Pour une collectivité locale, la fiscalité propre présente généralement une charge administrative plus importante que les transferts qui, en général, arrivent en bloc. En outre, les coûts par habitant de l'administration fiscale diminuent avec la taille d'une collectivité locale. Pour les petites collectivités, l'administration d'un service fiscal peut présenter une charge excessive par rapport aux recettes. La solution est que l'Etat central gère les impôts locaux, ou que soit mise en place une «gestion partagée», c'est-à-dire une administration commune entre des collectivités locales.

Comme le montre le graphique ci-avant, il est possible de distinguer deux modèles :

- le modèle anglo-saxon, avec une forte dépendance des collectivités territoriales vis-à-vis de la taxe foncière (beaucoup de gris) ;

- le modèle européen, avec une plus forte dépendance vis-à-vis des impôts sur le revenu, soit des personnes physiques, soit des entreprises (beaucoup de bleu).

La France est un peu exceptionnelle avec une taxe particulière, la taxe professionnelle. Les taxes sur les entreprises en général sont en régression dans les pays de l'OCDE ; cela vaut également pour le niveau local.



7) Quelles sont les assiettes fiscales qui vous paraissent les mieux à même de favoriser une politique dynamique de développement local ?

C'est la question la plus pertinente car elle relie la sphère fiscale a la sphère économique. Les pays en train de réformer leur architecture fiscale se la posent pertinemment. On ne se demande pas quel impôt nuit le moins ou alors quel est le meilleur impôt pour profiter du développement économique, mais plus activement, lequel favorise le développement économique.

Un « bon impôt local » doit répondre à divers critères :

- relation étroite entre l'impôt et les prestations ;

- bases non mobiles ;

- impôt non redistributif et bases non concentrées géographiquement ;

- impôt non sujet à des cycles conjoncturels.

Les différents impôts - taxe foncière, impôt sur le revenu personnel, impôts sur les entreprises (accises, taxe professionnelle etc.) - présentent donc des avantages et inconvénients différents du point de vue de la dynamisation du développement local.

a) La taxe foncière

La taxe foncière a pour avantages d'être non mobile, et de présenter un lien étroit entre prestations et impôt.

En revanche, elle ne croît pas assez avec le PIB, présente un coût important de mise en place (cadastre) et incite peu au développement économique.

Elle est discutée au Québec.

b) L'impôt sur le revenu

L'impôt sur le revenu augmente avec le PIB et incite au développement économique.
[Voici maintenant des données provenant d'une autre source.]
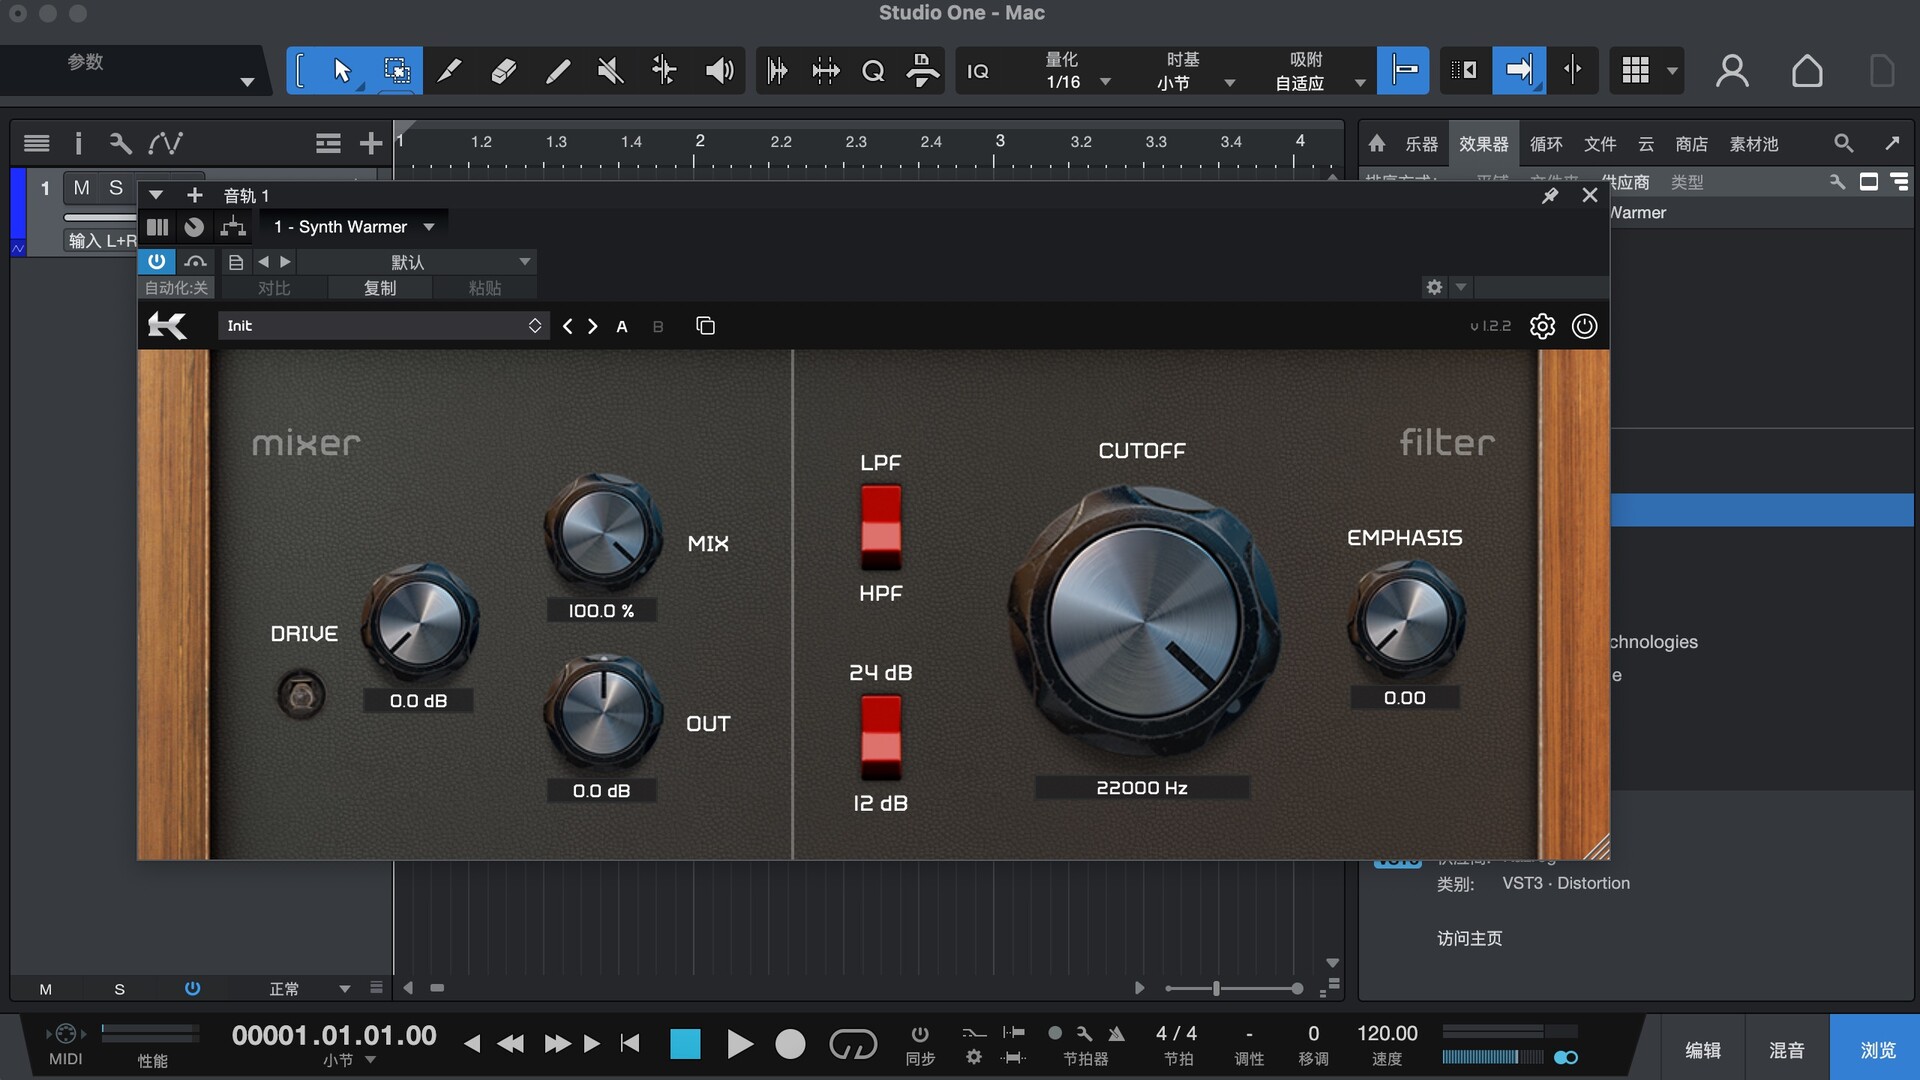Select the Eraser tool in toolbar
The width and height of the screenshot is (1920, 1080).
point(503,71)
En revanche, il repose sur des assiettes délocalisables et est progressif.

Il est discuté en Suisse, surtout dans les grandes villes.

c) Taxe professionnelle ou sur le revenu des entreprises (chiffre d'affaire, taxes de vente)

La taxe professionnelle est étroitement liée aux services publics qu'elle finance (infrastructures).

En revanche, sa distribution géographique est inégale et ses recettes sont sensibles au cycle conjoncturel. C'est pourquoi elle est en déclin dans les pays de l'OCDE.

En général, dans la mesure où l'expérience des pays de l'OCDE ne permet pas de mettre en évidence de taxe optimale, une combinaison de différentes taxes semble la meilleure solution pour favoriser à la fois le développement local et la stabilité financière des collectivités locales.